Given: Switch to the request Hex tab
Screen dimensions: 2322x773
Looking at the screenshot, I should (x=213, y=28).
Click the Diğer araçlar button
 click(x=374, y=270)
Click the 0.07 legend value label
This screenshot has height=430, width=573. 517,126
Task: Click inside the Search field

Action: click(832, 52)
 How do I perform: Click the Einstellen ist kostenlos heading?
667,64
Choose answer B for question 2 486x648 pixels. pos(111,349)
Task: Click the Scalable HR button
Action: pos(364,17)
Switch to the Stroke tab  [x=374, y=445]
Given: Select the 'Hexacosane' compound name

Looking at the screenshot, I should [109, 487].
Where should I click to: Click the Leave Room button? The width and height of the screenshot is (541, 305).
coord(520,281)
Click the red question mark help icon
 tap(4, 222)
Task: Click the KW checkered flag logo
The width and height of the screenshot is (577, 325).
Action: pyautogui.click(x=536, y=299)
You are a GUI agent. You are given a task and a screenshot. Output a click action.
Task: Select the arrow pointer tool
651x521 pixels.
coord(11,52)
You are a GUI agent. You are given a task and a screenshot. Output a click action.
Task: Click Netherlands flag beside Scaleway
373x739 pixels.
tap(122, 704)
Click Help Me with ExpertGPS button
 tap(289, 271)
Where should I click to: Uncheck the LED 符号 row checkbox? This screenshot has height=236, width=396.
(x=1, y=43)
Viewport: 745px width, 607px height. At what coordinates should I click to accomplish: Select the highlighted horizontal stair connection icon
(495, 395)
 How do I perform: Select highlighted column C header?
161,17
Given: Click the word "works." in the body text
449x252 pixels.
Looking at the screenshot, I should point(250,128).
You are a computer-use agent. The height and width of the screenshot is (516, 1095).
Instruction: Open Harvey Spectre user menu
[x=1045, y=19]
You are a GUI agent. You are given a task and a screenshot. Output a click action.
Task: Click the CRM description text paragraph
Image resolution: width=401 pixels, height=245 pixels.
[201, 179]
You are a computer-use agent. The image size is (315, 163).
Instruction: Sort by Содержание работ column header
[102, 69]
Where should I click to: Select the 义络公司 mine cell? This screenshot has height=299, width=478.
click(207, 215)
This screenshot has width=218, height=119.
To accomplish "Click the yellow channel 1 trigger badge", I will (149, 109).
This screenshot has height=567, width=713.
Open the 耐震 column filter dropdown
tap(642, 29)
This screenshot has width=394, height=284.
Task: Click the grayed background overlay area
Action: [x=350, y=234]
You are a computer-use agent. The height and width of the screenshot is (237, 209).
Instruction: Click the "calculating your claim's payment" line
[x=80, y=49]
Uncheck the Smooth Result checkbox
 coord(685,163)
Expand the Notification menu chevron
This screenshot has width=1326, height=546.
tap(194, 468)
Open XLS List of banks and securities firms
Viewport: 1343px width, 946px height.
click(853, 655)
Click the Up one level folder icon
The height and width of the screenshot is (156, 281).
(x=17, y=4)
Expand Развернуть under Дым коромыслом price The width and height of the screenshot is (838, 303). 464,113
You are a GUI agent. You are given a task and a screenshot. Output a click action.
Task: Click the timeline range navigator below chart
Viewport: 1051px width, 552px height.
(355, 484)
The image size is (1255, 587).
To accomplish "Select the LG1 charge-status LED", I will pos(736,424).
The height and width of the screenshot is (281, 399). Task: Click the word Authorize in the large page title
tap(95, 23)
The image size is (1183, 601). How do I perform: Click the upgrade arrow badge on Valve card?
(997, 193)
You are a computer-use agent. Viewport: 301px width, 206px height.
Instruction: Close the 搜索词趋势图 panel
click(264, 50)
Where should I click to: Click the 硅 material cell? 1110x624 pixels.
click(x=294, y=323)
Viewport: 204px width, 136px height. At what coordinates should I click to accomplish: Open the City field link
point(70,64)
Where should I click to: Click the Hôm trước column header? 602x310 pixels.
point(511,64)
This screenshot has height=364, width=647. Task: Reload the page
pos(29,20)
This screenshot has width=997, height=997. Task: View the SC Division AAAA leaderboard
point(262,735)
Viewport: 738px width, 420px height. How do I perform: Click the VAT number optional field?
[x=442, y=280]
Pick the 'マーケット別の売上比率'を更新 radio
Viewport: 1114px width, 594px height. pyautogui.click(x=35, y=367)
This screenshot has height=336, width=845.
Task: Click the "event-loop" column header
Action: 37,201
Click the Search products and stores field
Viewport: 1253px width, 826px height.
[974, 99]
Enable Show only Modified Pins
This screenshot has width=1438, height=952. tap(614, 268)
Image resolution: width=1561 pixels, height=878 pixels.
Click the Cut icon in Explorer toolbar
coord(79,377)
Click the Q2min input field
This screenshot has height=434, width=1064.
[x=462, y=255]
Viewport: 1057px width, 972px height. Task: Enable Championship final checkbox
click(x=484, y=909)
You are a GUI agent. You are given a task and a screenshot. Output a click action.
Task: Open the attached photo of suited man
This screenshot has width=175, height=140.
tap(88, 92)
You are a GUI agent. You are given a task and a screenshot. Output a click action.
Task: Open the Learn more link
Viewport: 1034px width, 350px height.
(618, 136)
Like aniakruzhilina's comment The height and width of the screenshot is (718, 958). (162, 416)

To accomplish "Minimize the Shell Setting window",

|---|

PROMPT: Turn every line of the entries above into a numbered list, in order, skipping the blank lines.

EXERCISE SOLUTION:
1. Given: Switch to the request Hex tab
2. Screen dimensions: 2322x773
3. Looking at the screenshot, I should (x=213, y=28).
4. Click the Diğer araçlar button
5.  click(x=374, y=270)
6. Click the 0.07 legend value label
7. This screenshot has height=430, width=573. 517,126
8. Task: Click inside the Search field
9. Action: click(832, 52)
10.  How do I perform: Click the Einstellen ist kostenlos heading?
11. 667,64
12. Choose answer B for question 2 486x648 pixels. pos(111,349)
13. Task: Click the Scalable HR button
14. Action: pos(364,17)
15. Switch to the Stroke tab  [x=374, y=445]
16. Given: Select the 'Hexacosane' compound name
17. Looking at the screenshot, I should [109, 487].
18. Where should I click to: Click the Leave Room button? The width and height of the screenshot is (541, 305).
19. coord(520,281)
20. Click the red question mark help icon
21.  tap(4, 222)
22. Task: Click the KW checkered flag logo
23. The width and height of the screenshot is (577, 325).
24. Action: pyautogui.click(x=536, y=299)
25. You are a GUI agent. You are given a task and a screenshot. Output a click action.
26. Task: Select the arrow pointer tool
27. 651x521 pixels.
28. coord(11,52)
29. You are a GUI agent. You are given a task and a screenshot. Output a click action.
30. Task: Click Netherlands flag beside Scaleway
31. 373x739 pixels.
32. tap(122, 704)
33. Click Help Me with ExpertGPS button
34.  tap(289, 271)
35. Where should I click to: Uncheck the LED 符号 row checkbox? This screenshot has height=236, width=396.
36. (x=1, y=43)
37. Viewport: 745px width, 607px height. At what coordinates should I click to accomplish: Select the highlighted horizontal stair connection icon
38. (495, 395)
39.  How do I perform: Select highlighted column C header?
40. 161,17
41. Given: Click the word "works." in the body text
42. 449x252 pixels.
43. Looking at the screenshot, I should point(250,128).
44. You are a computer-use agent. The height and width of the screenshot is (516, 1095).
45. Instruction: Open Harvey Spectre user menu
46. [x=1045, y=19]
47. You are a GUI agent. You are given a task and a screenshot. Output a click action.
48. Task: Click the CRM description text paragraph
49. Image resolution: width=401 pixels, height=245 pixels.
50. [201, 179]
51. You are a computer-use agent. The image size is (315, 163).
52. Instruction: Sort by Содержание работ column header
53. [102, 69]
54. Where should I click to: Select the 义络公司 mine cell? This screenshot has height=299, width=478.
55. click(207, 215)
56. This screenshot has width=218, height=119.
57. To accomplish "Click the yellow channel 1 trigger badge", I will (149, 109).
58. This screenshot has height=567, width=713.
59. Open the 耐震 column filter dropdown
60. tap(642, 29)
61. This screenshot has width=394, height=284.
62. Task: Click the grayed background overlay area
63. Action: [x=350, y=234]
64. You are a computer-use agent. The height and width of the screenshot is (237, 209).
65. Instruction: Click the "calculating your claim's payment" line
66. [x=80, y=49]
67. Uncheck the Smooth Result checkbox
68.  coord(685,163)
69. Expand the Notification menu chevron
70. This screenshot has width=1326, height=546.
71. tap(194, 468)
72. Open XLS List of banks and securities firms
73. Viewport: 1343px width, 946px height.
74. click(853, 655)
75. Click the Up one level folder icon
76. The height and width of the screenshot is (156, 281).
77. (x=17, y=4)
78. Expand Развернуть under Дым коромыслом price The width and height of the screenshot is (838, 303). 464,113
79. You are a GUI agent. You are given a task and a screenshot. Output a click action.
80. Task: Click the timeline range navigator below chart
81. Viewport: 1051px width, 552px height.
82. (355, 484)
83. The image size is (1255, 587).
84. To accomplish "Select the LG1 charge-status LED", I will pos(736,424).
85. The height and width of the screenshot is (281, 399). Task: Click the word Authorize in the large page title
86. tap(95, 23)
87. The image size is (1183, 601). How do I perform: Click the upgrade arrow badge on Valve card?
88. (997, 193)
89. You are a computer-use agent. Viewport: 301px width, 206px height.
90. Instruction: Close the 搜索词趋势图 panel
91. click(264, 50)
92. Where should I click to: Click the 硅 material cell? 1110x624 pixels.
93. click(x=294, y=323)
94. Viewport: 204px width, 136px height. At what coordinates should I click to accomplish: Open the City field link
95. point(70,64)
96. Where should I click to: Click the Hôm trước column header? 602x310 pixels.
97. point(511,64)
98. This screenshot has height=364, width=647. Task: Reload the page
99. pos(29,20)
100. This screenshot has width=997, height=997. Task: View the SC Division AAAA leaderboard
101. point(262,735)
102. Viewport: 738px width, 420px height. How do I perform: Click the VAT number optional field?
103. [x=442, y=280]
104. Pick the 'マーケット別の売上比率'を更新 radio
105. Viewport: 1114px width, 594px height. pyautogui.click(x=35, y=367)
106. This screenshot has height=336, width=845.
107. Task: Click the "event-loop" column header
108. Action: 37,201
109. Click the Search products and stores field
110. Viewport: 1253px width, 826px height.
111. [974, 99]
112. Enable Show only Modified Pins
113. This screenshot has width=1438, height=952. tap(614, 268)
114. Image resolution: width=1561 pixels, height=878 pixels.
115. Click the Cut icon in Explorer toolbar
116. coord(79,377)
117. Click the Q2min input field
118. This screenshot has height=434, width=1064.
119. [x=462, y=255]
120. Viewport: 1057px width, 972px height. Task: Enable Championship final checkbox
121. click(x=484, y=909)
122. You are a GUI agent. You are given a task and a screenshot. Output a click action.
123. Task: Open the attached photo of suited man
124. This screenshot has width=175, height=140.
125. tap(88, 92)
126. You are a GUI agent. You are given a task and a screenshot. Output a click action.
127. Task: Open the Learn more link
128. Viewport: 1034px width, 350px height.
129. (618, 136)
130. Like aniakruzhilina's comment The height and width of the screenshot is (718, 958). (162, 416)
131. To accomplish "Minimize the Shell Setting window",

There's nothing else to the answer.